If Congress passes it without Trump's signature and he does veto, they'd need a two-thirds majority in both chambers to override him. That's a high bar. If he simply doesn't sign and lets it become law passively, the CBDC ban takes effect immediately.
The real question is whether enough Republicans and Democrats view housing policy as urgent enough to break ranks on monetary philosophy. Housing bills historically have bipartisan support. CBDCs don't. That tension is what makes tonight unpredictable.
A five-year ban doesn't sound radical until you realize it's halfway to a decade.

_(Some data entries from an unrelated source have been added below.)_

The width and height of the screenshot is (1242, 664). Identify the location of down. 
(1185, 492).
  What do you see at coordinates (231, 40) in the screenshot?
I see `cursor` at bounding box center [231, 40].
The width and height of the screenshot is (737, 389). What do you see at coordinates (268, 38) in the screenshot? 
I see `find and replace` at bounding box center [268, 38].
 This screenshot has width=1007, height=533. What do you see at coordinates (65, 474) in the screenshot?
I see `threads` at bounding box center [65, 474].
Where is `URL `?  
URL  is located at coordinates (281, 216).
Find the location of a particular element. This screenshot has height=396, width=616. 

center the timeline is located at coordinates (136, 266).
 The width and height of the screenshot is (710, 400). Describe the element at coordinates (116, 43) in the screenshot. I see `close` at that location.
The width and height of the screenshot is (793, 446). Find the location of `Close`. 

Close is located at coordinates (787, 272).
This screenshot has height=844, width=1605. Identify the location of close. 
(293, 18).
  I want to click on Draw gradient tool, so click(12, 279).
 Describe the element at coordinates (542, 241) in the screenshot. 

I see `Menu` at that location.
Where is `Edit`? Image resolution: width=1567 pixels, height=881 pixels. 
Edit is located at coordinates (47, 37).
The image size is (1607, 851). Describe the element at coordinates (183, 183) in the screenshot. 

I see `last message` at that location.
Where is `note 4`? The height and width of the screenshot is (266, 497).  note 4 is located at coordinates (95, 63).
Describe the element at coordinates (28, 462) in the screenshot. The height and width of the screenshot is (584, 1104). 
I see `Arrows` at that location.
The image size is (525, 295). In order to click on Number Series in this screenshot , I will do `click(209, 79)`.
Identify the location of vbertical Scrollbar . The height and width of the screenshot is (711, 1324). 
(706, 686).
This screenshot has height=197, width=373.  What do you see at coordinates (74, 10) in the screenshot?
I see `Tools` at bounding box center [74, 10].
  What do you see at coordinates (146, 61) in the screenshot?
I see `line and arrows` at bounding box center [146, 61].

The Fed's competitor nations—China with its digital yuan, the EU with its digital euro—aren't pausing their programs. A moratorium that long could push the U.S. further behind in the technology race, even if you think CBDCs are a bad idea.
For crypto investors and fintech firms, a CBDC ban is initially good news—it removes an existential competitor from the board. But the permanent question lingers: is a delay a victory, or just a temporary reprieve before the next administration reverses it?
Watch three things over the next 24 hours: whether Trump actually vetoes or allows it through, how the vote breaks in Congress, and whether any explanation emerges for why this provision was stuffed into a housing bill in the first place.
If it passes, expect months of rhetoric about government overreach and . If Trump kills it with a veto that holds, the CBDC question simply moves to the next bill—and it'll be back.